Angeloni prosegue dicendo che “…N ella vigilanza Bce abbiamo sempre monitorato con attenzione i rischi di mercato (inclusi quelli insiti in strumenti finanziari complessi e non negoziabili), … La nuova fase ciclica potrebbe rendere i fattori di rischio più rilevanti, e favorire fenomeni di contagio che le condizioni di abbondante liquidità degli ultimi tempi avevano scoraggiato…”.
Suona come un, invero poco scaramantico, mettere le mani avanti per non cadere indietro. È una di quelle affermazioni che converrà tenere da parte quando esploderanno i problemi di qualche banca francese o tedesca, imbottiti di strumenti finanziari complessi e non negoziabili. All’improvviso scopriremo che la valutazione di quegli strumenti è caratterizzata da discrezionalità, modelli interni ed autovalutazione.
Poi pone firma e timbro della Vigilanza sulla dismissione a tappe forzate degli Npl, dimenticando forse che, proprio a causa di quelle vendite, la capitalizzazione delle banche italiane è nettamente al di sotto dei valori di fine 2015.
“…Le banche italiane hanno ridotto i crediti deteriorati (NPLs) e hanno aumentato gli accantonamenti a copertura di essi, seguendo le indicazioni della vigilanza europea e dei regolatori. Grazie a questo stanno riconquistando parte della fiducia dei mercati che avevano perso… A volte in Italia si parla di una prevenzione della vigilanza contro le banche italiane. È vero il contrario: specie ultimamente negli ambienti della vigilanza europea c’è apprezzamento per il percorso di risanamento che esse stanno facendo…”.

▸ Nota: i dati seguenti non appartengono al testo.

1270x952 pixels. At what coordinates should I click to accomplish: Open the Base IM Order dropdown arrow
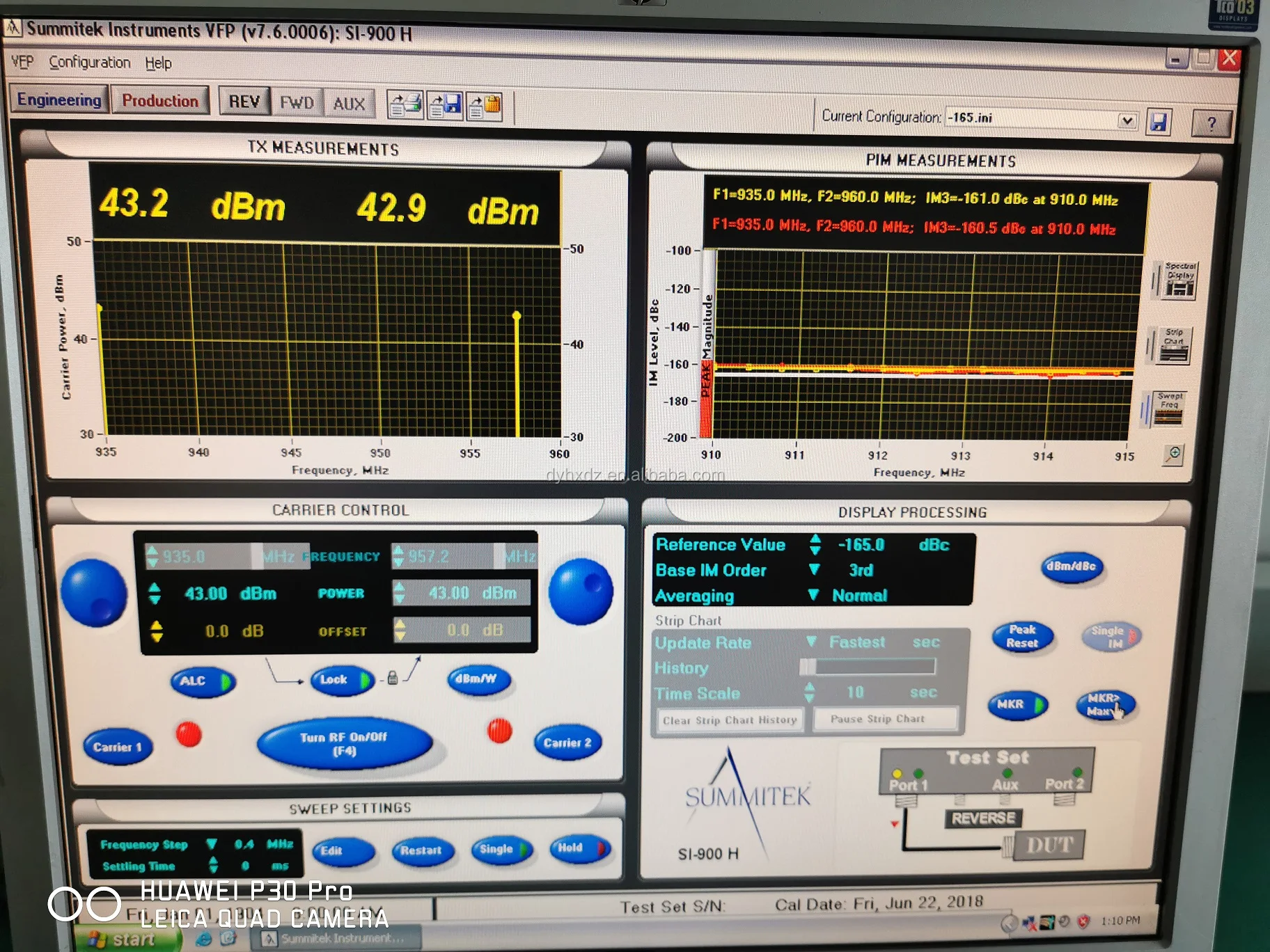814,570
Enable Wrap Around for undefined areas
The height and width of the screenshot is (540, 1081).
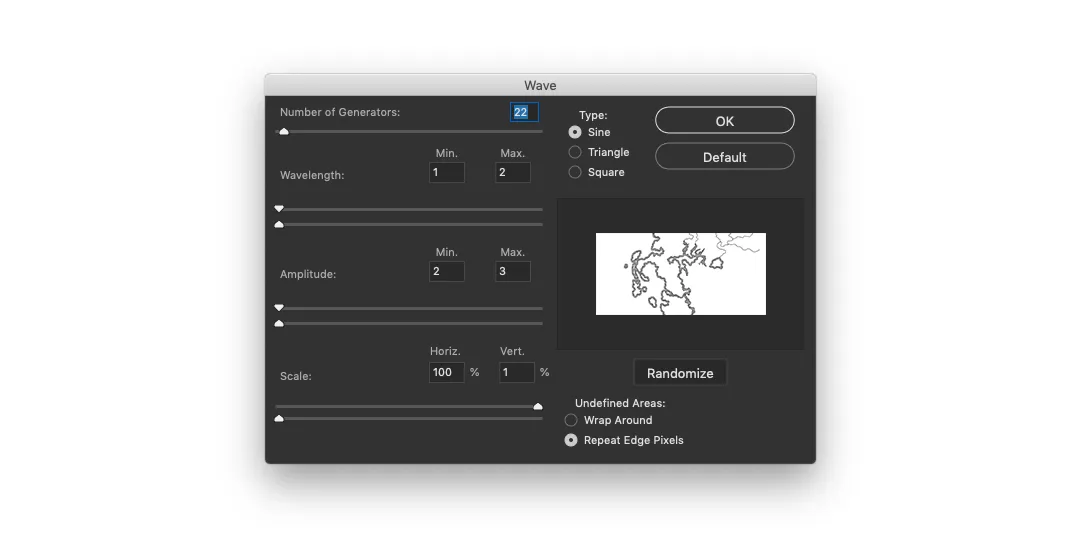click(x=571, y=420)
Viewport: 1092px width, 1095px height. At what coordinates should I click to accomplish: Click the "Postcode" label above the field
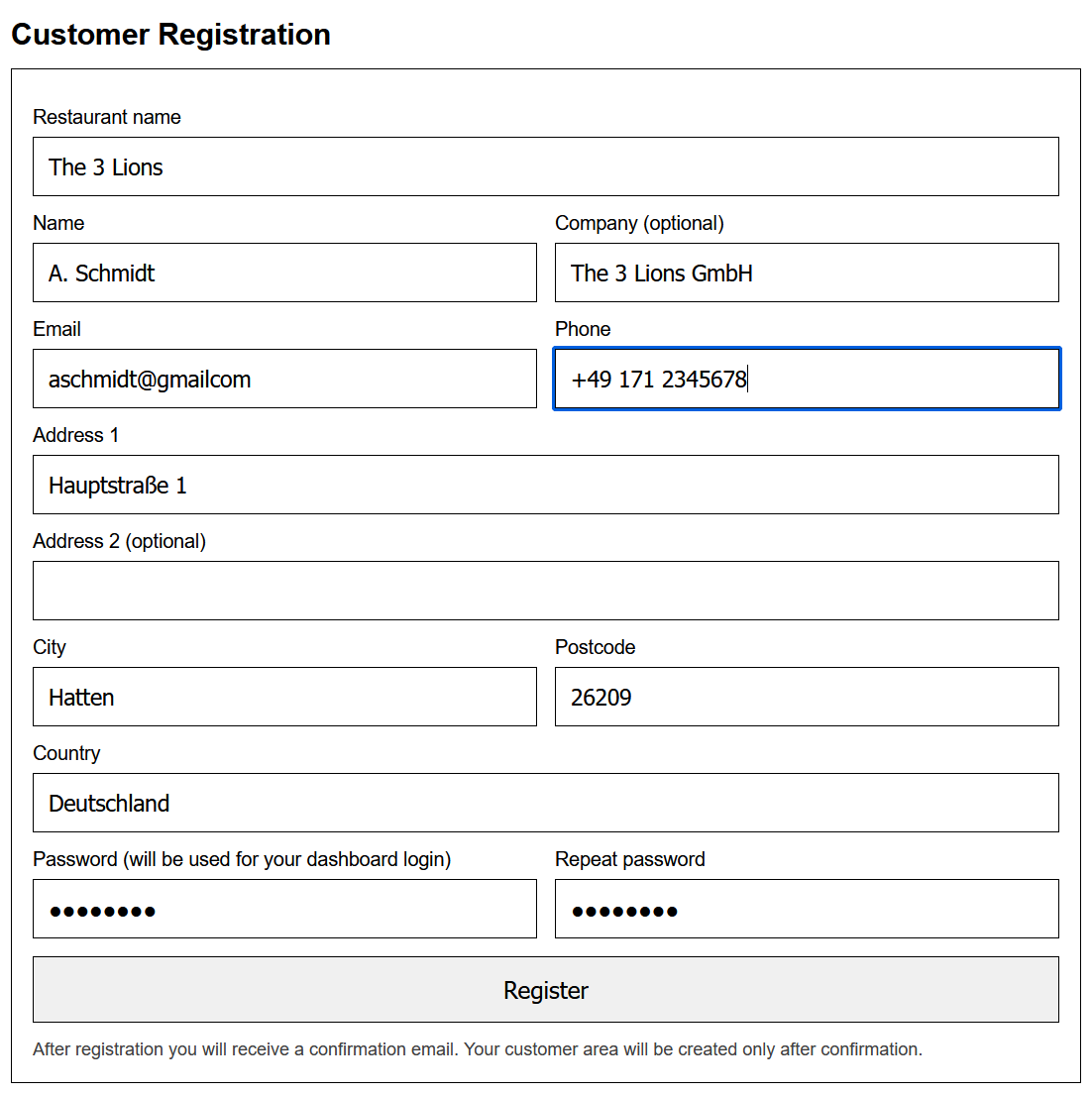[595, 647]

Se la Bce apprezza e brinda, lo stesso non può dirsi degli azionisti ed obbligazionisti, specie subordinati. Sarebbe proprio il caso di dire ‘confessio regina probationum’ e chiedersi se possa esistere una terza via, intermedia tra le pratiche del passato, poco trasparenti e di dubbia liceità, ed una vendita forzosa di attivi, seguita da aggregazioni (o meglio annessioni) che lasciano solo macerie per gli azionisti e lauti profitti per pochi compratori. Il tutto all’insegna del ‘ce lo chiede l’Europa’.